## Given text
|---|

Union Sportive Orléans Loiret Football (; commonly referred to as US Orléans or simply Orléans) is a French association football club based in Orléans. The club was founded in 1976 and currently play in Championnat National after being relegated from the prematurely-ended 2019–20 Ligue 2. Orléans plays its home matches at the Stade de la Source located within the city.

History
The club was originally called Arago Sport Orléanais and founded as the football section of a general sports club in the city. In 1976, the club adopted its current name and turned professional in 1980. The club is based at the modern 5,000 capacity all-seated Stade de la Source. The club's record attendance was 11,680 against AS Monaco in 1989 and its colours are red and yellow.

Honours
Championnat National
Winners (1): 2013–14
Championnat de France amateur
Winners (1): 2009–10 (Group D)

|---|

## Data lines

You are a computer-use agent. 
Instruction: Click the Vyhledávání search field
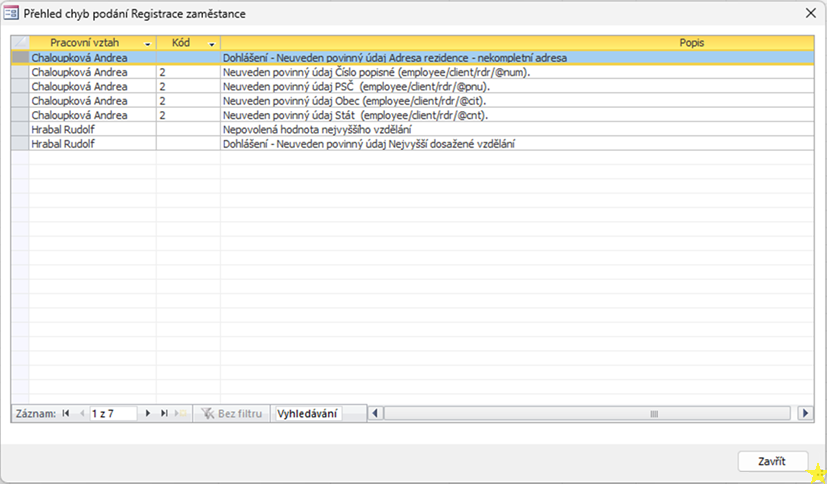click(308, 413)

|---|

## Task requirements
Reproduce the part of the text on US Orléans that opens with the words containing "Union Sportive Orléans" and closes with "2009–10 (Group D)".

## Right answer
Union Sportive Orléans Loiret Football (; commonly referred to as US Orléans or simply Orléans) is a French association football club based in Orléans. The club was founded in 1976 and currently play in Championnat National after being relegated from the prematurely-ended 2019–20 Ligue 2. Orléans plays its home matches at the Stade de la Source located within the city.

History
The club was originally called Arago Sport Orléanais and founded as the football section of a general sports club in the city. In 1976, the club adopted its current name and turned professional in 1980. The club is based at the modern 5,000 capacity all-seated Stade de la Source. The club's record attendance was 11,680 against AS Monaco in 1989 and its colours are red and yellow.

Honours
Championnat National
Winners (1): 2013–14
Championnat de France amateur
Winners (1): 2009–10 (Group D)